Selected passage:

..........

Mar 06, 2020 09:24 PM

Jeers of ‘Fake, It’s All Fake’ Greet Beijing VIP in Virus-Stricken Wuhan

Vice Premier Sun Chunlan leads a tour of Wuhan on Thursday to survey local conditions. Photo: CCTV
Vice Premier Sun Chunlan leads a tour of Wuhan on Thursday to survey local conditions. Photo: CCTV

Jeers from nearby buildings that greeted a top Beijing official visiting Wuhan are shining a spotlight on the frustration that many local residents feel living under lockdown in the embattled city at the center of the Covid-19 outbreak.

The incident that made rounds on Chinese social media occurred when Vice Premier Sun Chunlan led a group of government officials to Wuhan’s Qingshan District on Thursday to survey local conditions, including how various communities were coping with the situation. All major transport links to the city have been cut since late January, and many residents are currently not allowed to leave their building compounds as part of Wuhan’s efforts to bring the outbreak under control.

In videos of the incident posted online, taken from upper floors of some of the surrounding apartment buildings, the official group can be seen walking through a tree-landscaped area to the sound of jeers coming from other buildings. One can be clearly heard yelling out, “Fake, it’s all fake!”

In typical fashion, official broadcaster CCTV covered the event in its evening news broadcast, spotlighting difficulties everyday people were facing and how Sun had urged provincial and city officials to take care of problems and not avoid difficult issues. She called on them to put an end to “formalism” and bureaucracy, and encouraged them to work in a practical way, seek the truth and sincerely work to solve problems to raise satisfaction among local citizenry.

Following that incident, some residents of the 12-building, 3,000-unit complex, called Zhongjian Kaiyuan in Chinese, told Caixin that life under lockdown wasn’t always the upbeat picture of harmony and people working together it was sometimes made out to be.

..........

Dataset records:
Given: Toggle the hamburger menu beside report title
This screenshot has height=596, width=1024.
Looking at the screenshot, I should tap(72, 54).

..........

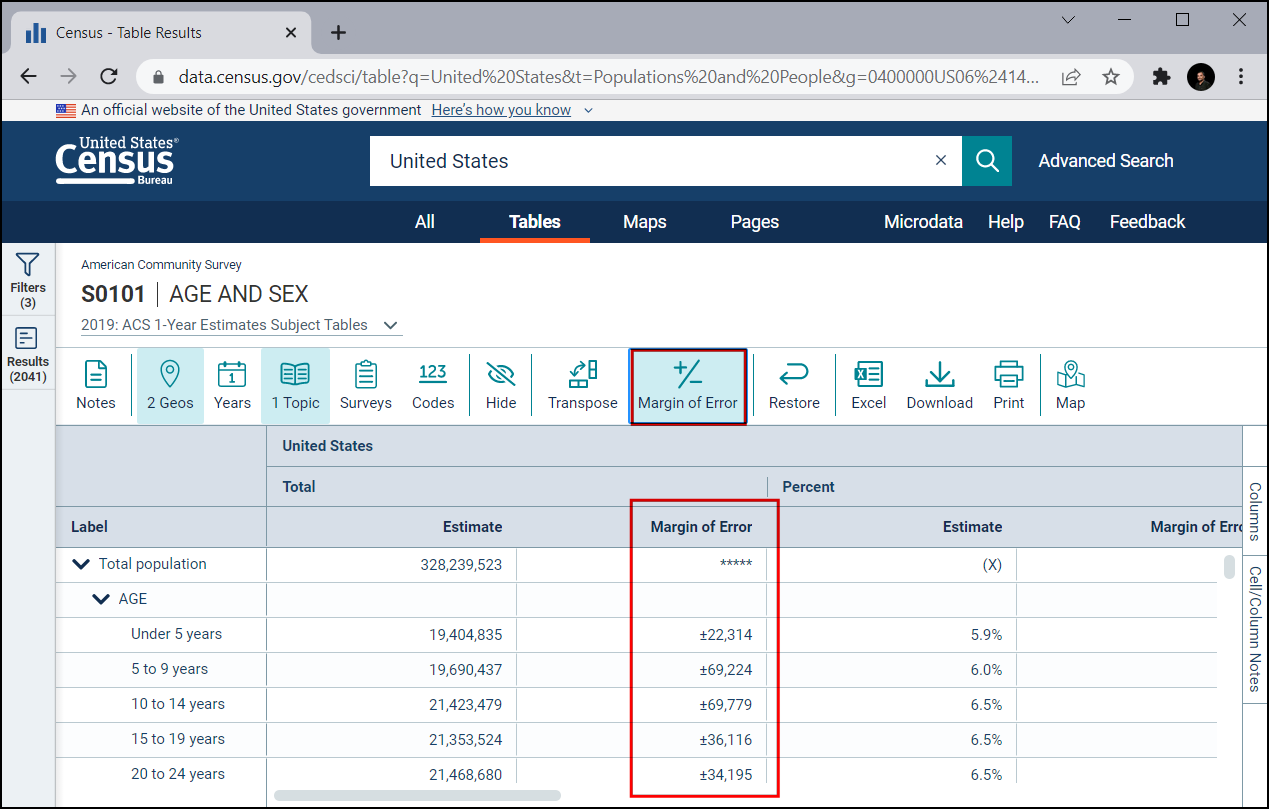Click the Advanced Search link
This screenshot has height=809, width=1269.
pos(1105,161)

..........

Exercise tasks:
1. According to the article on the Wuhan visit, which district did Vice Premier Sun Chunlan's group go to on Thursday?
2. Write what comes next in the article on the Wuhan visit, picking up after its final sentence.
The records have nothing to do with what is asked here.

Answers for the tasks:
1. Wuhan's Qingshan District.

2.
“During the outbreak, property management companies haven’t taken disinfecting work seriously. When central leaders come, (local officials) make a special effort” to show them how everyone is working for the benefit of local residents, one resident told Caixin. “But the reality is that food delivery is often inadequate. Look at how quickly they’ve worked now to put on a show.”

Wuhan has emerged as the major focus of the outbreak, as well as Central China’s Hubei province, of which Wuhan is the capital. The Covid-19 virus is believed to have first emerged in the city, possibly at a seafood market that also sold wild animals but has since been shuttered. Of the more than 80,000 cases of Covid-19 on the Chinese mainland to date, the majority have been in Hubei province, many of those in Wuhan.

While many Chinese cities have instituted restrictive measures to curb the virus’ spread, Wuhan’s are some of the strictest, with residents frequently not allowed to leave their building complexes. To meet their needs, food is often brought in from outside and other services are made available using community workers and volunteers from charitable organizations.

A resident of the complex told Caixin that people only realized a VIP was visiting when they looked outside on Thursday morning. “Ever since the outbreak began, there hasn’t been anyone on the streets,” the resident said. “But that morning suddenly there were cars being towed, and the street was being disinfected and swept. There were also guards at some of the main gates forbidding people to leave. … So we figured a leader was coming.”

A number of residents told Caixin of a wide range of problems since the outbreak began, including failure by their buildings and local authorities to make timely reports of new infections. They also complained of poor property management since their complex was sealed off, and said disinfection of elevators was inadequate. They also pointed out that 10 yuan ($1.44) food vouchers given as part of the relief effort were distributed via an online chat group for the community, even though some residents had been kicked out of the group previously.

A woman who answered the phone at the complex’s building management office said public areas were disinfected twice a day, once each morning and afternoon. When asked why some residents felt a need to personally disinfect the elevators, she said: “Disinfecting it themselves makes them feel more relaxed.”

Despite the complaints, many residents also acknowledged the work the building management was doing, and added it was inappropriate to use standards for normal times during such a stressful period. Many praised community and charity workers for performing tasks like bringing vegetables and other important daily items to their homes.